2018年9月、米スペースX社が計画している月面周回旅行で、ロケットの最初の搭乗者であると発表された前澤友作氏(写真:AP/アフロ)

 2018年9月、一人の日本人経営者が世界中で話題となった。「ZOZOTOWN」で知られるファッション通販大手、株式会社スタートトゥデイから社名を変更した株式会社ZOZO(以下ゾゾ)の創業者であり、現社長の前澤友作氏が月へ宇宙旅行に行くとアメリカで公表したからだ。

 本業でも全身タイツのようなボディスーツで体の寸法を測ってオーダーメイドの洋服を製造・販売するゾゾスーツが大きな話題になったが、現在では「月旅行へ行く社長」、最近では「ツイッターで1億円のお年玉を配った人」と説明した方が分かりやすいかもしれない。

 一部では1000億円かかるとも報じられている宇宙旅行にポンと財布を弾める前澤氏の個人資産にも注目が集まっている。なにしろ宇宙旅行以外にも、数十億円に上る美術品やバイオリン、100億円の豪邸など、豪快なお金の使いっぷりで度々話題となっているからだ。

 執筆時点でのゾゾの株価に株数を掛け合わせた同社の時価総額(企業としての値段)は6800億円程度となる。国内の時価総額ランキングを見ると180位前後に位置し、コンビニチェーンのローソン、カメラメーカーのニコン、精密機器の島津製作所、製造小売りの良品計画など、歴史ある大手企業と肩を並べる水準にある。

 そして創業者である前澤氏の株の持ち分は37.94%で、おおよそ2500億円と巨額な個人資産だ。企業としてのゾゾも売上高が2018年3月期には約984億円、純利益は約201億円と利益率の高い優良企業である。

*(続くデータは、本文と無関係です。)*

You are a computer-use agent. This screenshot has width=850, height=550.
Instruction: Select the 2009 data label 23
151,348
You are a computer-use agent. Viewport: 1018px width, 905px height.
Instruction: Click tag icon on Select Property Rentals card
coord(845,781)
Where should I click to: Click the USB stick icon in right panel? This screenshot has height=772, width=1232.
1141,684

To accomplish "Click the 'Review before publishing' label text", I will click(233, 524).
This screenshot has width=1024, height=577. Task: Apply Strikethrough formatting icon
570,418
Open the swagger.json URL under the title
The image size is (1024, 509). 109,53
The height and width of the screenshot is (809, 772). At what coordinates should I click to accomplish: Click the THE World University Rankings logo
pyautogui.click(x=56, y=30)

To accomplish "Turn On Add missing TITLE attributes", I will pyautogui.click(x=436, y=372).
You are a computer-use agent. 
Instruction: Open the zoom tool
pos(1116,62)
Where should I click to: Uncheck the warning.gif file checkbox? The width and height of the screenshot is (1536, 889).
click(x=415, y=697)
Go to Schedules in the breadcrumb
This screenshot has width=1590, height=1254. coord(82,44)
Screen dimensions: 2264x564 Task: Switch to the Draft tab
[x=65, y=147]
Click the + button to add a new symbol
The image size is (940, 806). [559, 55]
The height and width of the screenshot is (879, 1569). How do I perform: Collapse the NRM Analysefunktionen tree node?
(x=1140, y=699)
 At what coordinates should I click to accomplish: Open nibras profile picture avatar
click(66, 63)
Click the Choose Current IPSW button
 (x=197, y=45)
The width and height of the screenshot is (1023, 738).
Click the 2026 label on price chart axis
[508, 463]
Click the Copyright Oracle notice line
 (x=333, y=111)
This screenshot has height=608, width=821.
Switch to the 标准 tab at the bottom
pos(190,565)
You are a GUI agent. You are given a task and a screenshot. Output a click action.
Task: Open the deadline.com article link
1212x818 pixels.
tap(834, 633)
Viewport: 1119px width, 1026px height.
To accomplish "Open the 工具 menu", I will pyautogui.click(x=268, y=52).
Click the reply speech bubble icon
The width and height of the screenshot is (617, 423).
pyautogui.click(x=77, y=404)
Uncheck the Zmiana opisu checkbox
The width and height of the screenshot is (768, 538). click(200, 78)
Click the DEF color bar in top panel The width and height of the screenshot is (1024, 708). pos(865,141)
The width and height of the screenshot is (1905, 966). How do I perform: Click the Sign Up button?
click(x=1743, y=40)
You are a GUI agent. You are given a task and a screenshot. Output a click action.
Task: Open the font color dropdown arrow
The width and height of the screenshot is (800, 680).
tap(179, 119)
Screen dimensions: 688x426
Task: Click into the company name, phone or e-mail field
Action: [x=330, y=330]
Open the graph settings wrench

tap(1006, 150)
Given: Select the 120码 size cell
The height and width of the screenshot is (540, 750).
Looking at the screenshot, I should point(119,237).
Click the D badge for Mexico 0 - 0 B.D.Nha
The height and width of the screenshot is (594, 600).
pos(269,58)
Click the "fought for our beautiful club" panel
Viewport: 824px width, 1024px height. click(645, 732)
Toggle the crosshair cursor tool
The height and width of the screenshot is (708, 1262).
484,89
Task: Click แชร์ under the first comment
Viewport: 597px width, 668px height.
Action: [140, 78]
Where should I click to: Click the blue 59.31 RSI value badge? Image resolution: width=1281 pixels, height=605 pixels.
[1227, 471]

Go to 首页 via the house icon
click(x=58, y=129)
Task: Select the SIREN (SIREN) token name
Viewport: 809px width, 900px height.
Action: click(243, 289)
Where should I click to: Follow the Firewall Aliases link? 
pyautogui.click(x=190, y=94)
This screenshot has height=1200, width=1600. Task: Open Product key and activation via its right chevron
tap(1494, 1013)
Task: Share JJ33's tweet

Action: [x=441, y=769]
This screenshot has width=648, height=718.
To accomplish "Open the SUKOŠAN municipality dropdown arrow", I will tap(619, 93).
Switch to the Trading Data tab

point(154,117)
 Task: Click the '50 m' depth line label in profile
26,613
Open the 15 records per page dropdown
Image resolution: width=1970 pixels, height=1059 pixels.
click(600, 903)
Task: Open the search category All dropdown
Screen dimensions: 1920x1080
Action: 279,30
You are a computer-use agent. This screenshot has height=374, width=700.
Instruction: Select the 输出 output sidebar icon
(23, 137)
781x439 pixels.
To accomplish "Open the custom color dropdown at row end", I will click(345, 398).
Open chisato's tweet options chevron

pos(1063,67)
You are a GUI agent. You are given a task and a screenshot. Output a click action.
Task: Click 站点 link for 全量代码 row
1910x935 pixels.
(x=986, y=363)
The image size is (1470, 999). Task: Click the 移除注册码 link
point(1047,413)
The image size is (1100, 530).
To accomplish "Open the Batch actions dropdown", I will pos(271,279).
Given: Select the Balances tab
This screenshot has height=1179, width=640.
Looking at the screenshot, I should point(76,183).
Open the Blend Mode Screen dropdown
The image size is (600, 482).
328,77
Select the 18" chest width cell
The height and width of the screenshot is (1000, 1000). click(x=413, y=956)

 なぜゾゾはここまで急成長したのか? そしてなぜ前澤氏は一代でここまでの資産を築くことができたのだろうか?

ゾゾタウンの「平凡」なビジネス

 前澤氏のプロフィールは「異色」の一言だ。

 進学校に通っていた頃からバンド活動に明け暮れ、卒業後はプロデビューを果たす。並行して趣味で行っていた個人輸入のレコード販売が当り、年商1億円にまで達する規模となる。そしてバンド活動と通信販売の二足のわらじを経て、2001年にはより大きな可能性を感じた通信販売の経営者へ舵を切る。後に洋服も扱うようになったこの通信販売が、現在のゾゾタウンの前身となる・・・。

 多少でもゾゾタウンや前澤氏に興味がある人ならば、断片的でも聞いたことがある話だろう。ただ、異色の社長・前澤氏が経営するゾゾは主に洋服の通信販売を行う企業だが、何か特別な事業を行っているようには見えない。要するにアパレルのネット通販だ。

 2018年3月期のゾゾタタウンの取扱高は2700億円*を突破して急激に成長しているが、誤解を恐れずに言えば事業自体は「平凡」と言っても差支えは無いだろう。今時、ネットで洋服を売る企業はゴマンとある。

*受託販売の売上総額。

 しかし、これは「今現在の常識」で見た場合の話だ。忘れてしまっている人も多いかもしれないが、ほんの少し前までネットで買い物をすることには多少なりとも違和感があった。そしてその違和感は、短期間で「ほぼゼロ」になってしまったのだ。